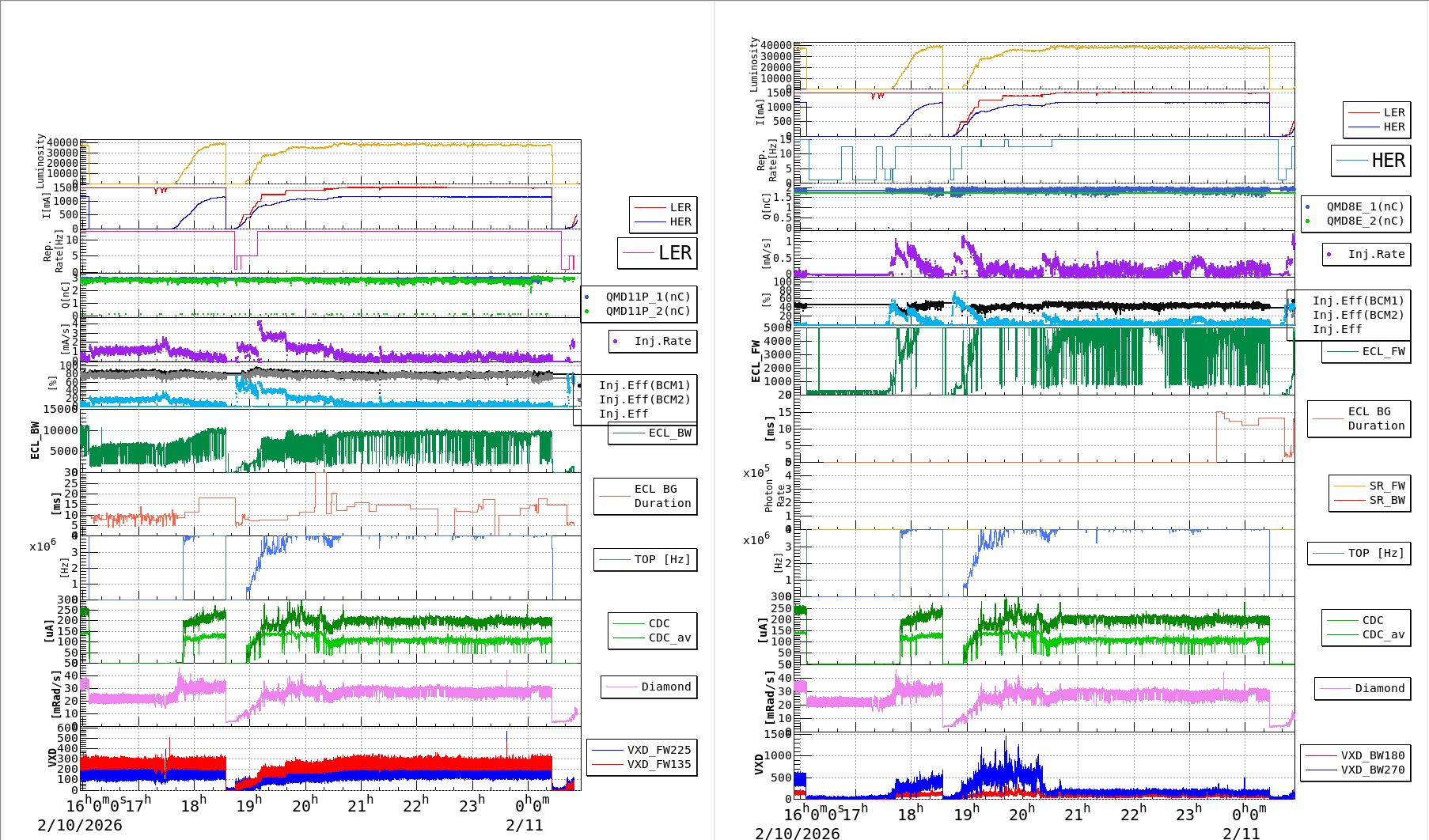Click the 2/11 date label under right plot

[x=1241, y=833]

+===+

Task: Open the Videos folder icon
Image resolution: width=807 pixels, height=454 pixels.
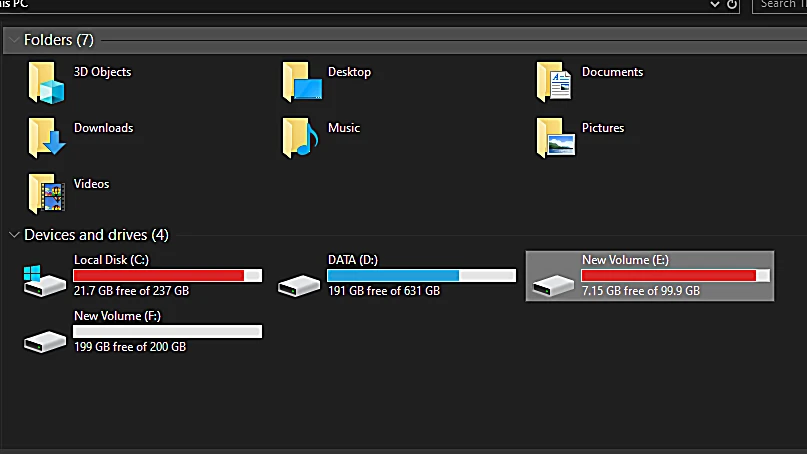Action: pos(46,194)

+===+

:: INSTRUCTIONS TO FOLLOW ::
Please turn everything from the line containing "Click the 2/11 date label under right plot" down to the line containing "[x=1241, y=833]" into a JSON list of strings, one per line, leaving out blank lines and the pictures.

:: SOLUTION TO THE EXERCISE ::
[
  "Click the 2/11 date label under right plot",
  "[x=1241, y=833]"
]